TO DO
Rewrite the prostate cancer abstract below, beginning at "The Role of" and ending after "is poorly understood.", with "samples" in place of "specimens".

SUPPLIED PASSAGE
The Role of Periprostatic and Periseminal Vesicle Lymph Node Metastasis in the Staging and Prognosis of Prostate Cancer.
M Kristina Subik, Jorge L Yao, P Anthony di Sant'Agnese, Hiroshi Miyamoto. University of Rochester, NY
Background: Pelvic lymph node (LN) metastases in prostate cancer (PC) are associated with a poor prognosis. Periprostatic (PP)/periseminal vesicle (PSV) LNs are occasionally found in radical prostatectomy (RP) specimens, but the significance of their involvement by PC metastases is poorly understood.
Design: We searched the Surgical Pathology database of our institution from August of 2002 to June of 2010 and identified 33 RP cases (age range: 51-70 years; mean: 62.8 years) where PP/PSV LNs had been assessed.

RECORD EXCERPTS
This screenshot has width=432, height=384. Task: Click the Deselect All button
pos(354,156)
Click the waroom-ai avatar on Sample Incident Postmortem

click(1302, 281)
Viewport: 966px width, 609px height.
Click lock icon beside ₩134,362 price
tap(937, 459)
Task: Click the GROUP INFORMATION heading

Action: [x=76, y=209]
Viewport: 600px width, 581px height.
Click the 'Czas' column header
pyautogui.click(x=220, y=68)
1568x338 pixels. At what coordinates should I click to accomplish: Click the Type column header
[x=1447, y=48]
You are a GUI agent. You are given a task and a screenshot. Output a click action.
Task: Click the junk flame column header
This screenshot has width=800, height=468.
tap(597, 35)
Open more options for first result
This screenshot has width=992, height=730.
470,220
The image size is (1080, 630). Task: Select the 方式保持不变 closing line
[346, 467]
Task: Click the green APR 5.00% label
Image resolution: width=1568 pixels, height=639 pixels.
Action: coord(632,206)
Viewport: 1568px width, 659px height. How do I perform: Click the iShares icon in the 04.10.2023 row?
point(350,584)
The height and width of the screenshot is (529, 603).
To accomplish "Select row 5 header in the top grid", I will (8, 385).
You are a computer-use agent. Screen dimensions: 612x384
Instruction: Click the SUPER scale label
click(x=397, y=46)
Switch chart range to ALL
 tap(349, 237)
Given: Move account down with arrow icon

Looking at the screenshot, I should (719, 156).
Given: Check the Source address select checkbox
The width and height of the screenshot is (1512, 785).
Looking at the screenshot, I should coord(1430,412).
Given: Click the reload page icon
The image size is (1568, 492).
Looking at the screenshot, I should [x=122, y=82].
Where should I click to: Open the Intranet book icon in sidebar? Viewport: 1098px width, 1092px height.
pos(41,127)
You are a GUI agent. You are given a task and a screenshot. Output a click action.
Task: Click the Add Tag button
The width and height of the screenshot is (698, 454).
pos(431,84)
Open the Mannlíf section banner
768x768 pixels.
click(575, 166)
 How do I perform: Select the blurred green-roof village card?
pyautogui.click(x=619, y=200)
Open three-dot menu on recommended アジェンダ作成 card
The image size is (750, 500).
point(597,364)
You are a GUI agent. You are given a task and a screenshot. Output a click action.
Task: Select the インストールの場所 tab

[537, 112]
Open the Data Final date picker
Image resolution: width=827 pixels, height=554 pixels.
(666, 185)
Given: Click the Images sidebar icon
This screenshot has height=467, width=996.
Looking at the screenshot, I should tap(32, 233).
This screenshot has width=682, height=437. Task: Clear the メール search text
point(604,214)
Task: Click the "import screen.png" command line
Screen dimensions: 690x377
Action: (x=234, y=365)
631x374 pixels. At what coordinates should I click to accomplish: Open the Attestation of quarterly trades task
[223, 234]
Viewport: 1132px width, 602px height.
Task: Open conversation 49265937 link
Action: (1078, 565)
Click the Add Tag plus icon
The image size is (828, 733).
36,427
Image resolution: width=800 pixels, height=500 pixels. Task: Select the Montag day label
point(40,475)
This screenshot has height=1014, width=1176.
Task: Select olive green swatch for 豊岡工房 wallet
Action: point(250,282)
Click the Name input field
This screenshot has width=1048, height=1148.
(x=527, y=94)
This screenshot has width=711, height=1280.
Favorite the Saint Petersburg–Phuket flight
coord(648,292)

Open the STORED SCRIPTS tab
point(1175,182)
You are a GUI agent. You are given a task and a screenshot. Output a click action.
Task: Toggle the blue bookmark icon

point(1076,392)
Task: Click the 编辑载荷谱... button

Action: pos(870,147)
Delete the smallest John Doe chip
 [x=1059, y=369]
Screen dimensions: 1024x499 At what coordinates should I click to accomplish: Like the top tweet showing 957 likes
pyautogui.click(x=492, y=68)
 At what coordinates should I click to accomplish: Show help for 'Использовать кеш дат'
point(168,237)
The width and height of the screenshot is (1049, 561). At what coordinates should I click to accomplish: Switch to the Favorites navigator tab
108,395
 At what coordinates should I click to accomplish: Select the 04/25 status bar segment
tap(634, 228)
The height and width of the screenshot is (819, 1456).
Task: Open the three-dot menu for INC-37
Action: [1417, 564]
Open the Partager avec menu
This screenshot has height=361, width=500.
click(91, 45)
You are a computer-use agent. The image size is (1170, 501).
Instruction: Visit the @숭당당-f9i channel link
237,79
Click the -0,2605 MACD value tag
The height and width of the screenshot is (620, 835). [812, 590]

ANSWER SPACE
The Role of Periprostatic and Periseminal Vesicle Lymph Node Metastasis in the Staging and Prognosis of Prostate Cancer.
M Kristina Subik, Jorge L Yao, P Anthony di Sant'Agnese, Hiroshi Miyamoto. University of Rochester, NY
Background: Pelvic lymph node (LN) metastases in prostate cancer (PC) are associated with a poor prognosis. Periprostatic (PP)/periseminal vesicle (PSV) LNs are occasionally found in radical prostatectomy (RP) samples, but the significance of their involvement by PC metastases is poorly understood.